I was diagnosed with PMR in January, have been on 15mg of prednisolone four 4 weeks and have just come down to 12.5 with no ill effects so far. Like most of us I am frightened by the prospect of GCA. Does the prednisolone that I am on offer me any protection from GCA? I have not had any of the classic symptoms but do get some "twinges" in my jaw although not when eating. I also get some twinges in my neck to each side of my larynx and some at the back. Do other people get these symptoms and am I being paranoid? I assume it's a difficult condition to diagnose unless the symptoms are severe?

6 Replies

  • I wouldn't say you were being paranoid no but don't become so! Twinges in your jaw when NOT eating are very unlikely to be GCA, the GCA jaw pain is claudication, due to lack of oxygen when exercising and that is very typical. If your shoulders are much involved then it can lead to referred pain due to nerves being irritated or pinched by spasmed muscles.

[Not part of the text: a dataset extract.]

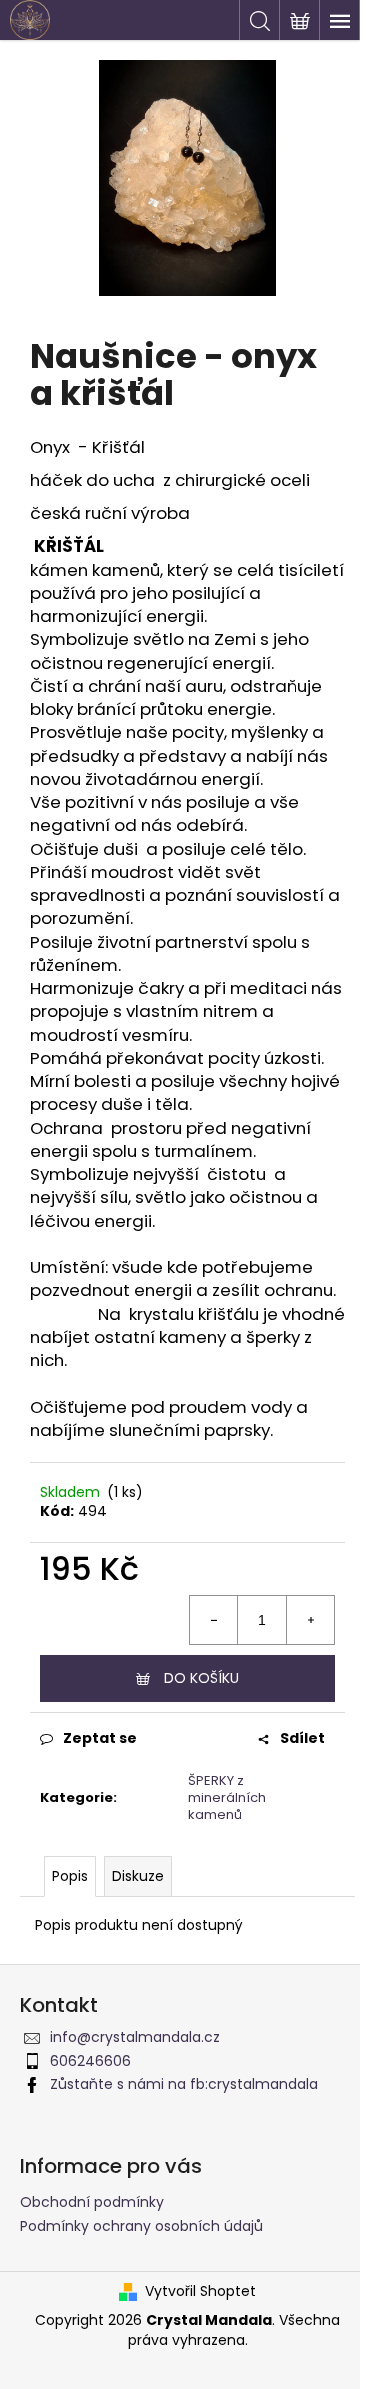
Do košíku (201, 1678)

Some people find massage causes them a lot of discomfort afterwards but I found it helped me a lot. Bowen therapy is even better - it doesn't release the cytokines, the substances that cause the inflammation, in the same way and really is worth a try. You will know quite quickly if it is going to help you - 3 sessions at the most. I had neck pain for a long time due to tight muscles - it wasn't GCA.

    To some extent the pred you are on will provide some protection against GCA. GCA can be present in chest arteries and that is what reduces the blood flow to the arms - with the PMR dose of pred that improves. Sometimes GCA affects arteries in the head - and that causes the symptoms we are told to watch for. It only happens to about 1 in 6 patients who have been diagnosed with PMR and it doesn't always affect the arteries supplying the optic nerve. Whether the dose is enough to stop the progression to full blown GCA is debatable so you do need to be aware but don't let it overshadow things - it may never happen. The time to act quickly and see a doctor immediately (A&E if you can't see your GP NOW) is if you get the jaw pain when eating or talking a lot, visual symptoms or what many patients describe as the "headache from hell". There are other symptoms that come under GCA, they are less serious but still require you to see a doctor.

    But these are bridges to cross when you get to them.

  • Hiya, are you saying 1 in 6 people with PMR go on to get GCA or am I not interpreting this correctly?

  • Yes, that is what I am saying.

    It doesn't mean that having PMR means you will develop GCA - those figures include the people who have GCA but present first of all with PMR symptoms. Do you see the difference? Some people present straight away with GCA symptoms but never have any PMR symptoms. In some ways having PMR diagnosed first is a blessing because at least you should have been warned what to look out for and know to seek help immediately. I have spoken to people who have simply had visual symptoms out of the blue (as far as they were concerned at least). One had severe visual symptoms for several minutes - and didn't seek help from her GP for a few days! She was very very lucky.

    However - you can have PMR for some considerable time before it turns into GCA. So there isn't a lot of point obsessing about it.

  • Thanks for the clarification. What are the usual visual symptoms? Be interested to know as I've coincidentally had a recent posterior vitreous detachment (PVD) which gives me the occasional visual 'scares'

  • They vary - dark area in your field of view, blurring and double vision, especially in the morning or after waking from a nap, a feeling there is a curtain across your view are the most commonly quoted things.

    This quite good about GCA symptoms:


  • Thanks for the reply. That's very helpful. I've read a lot on this site about Bowen and would definitely like to try it.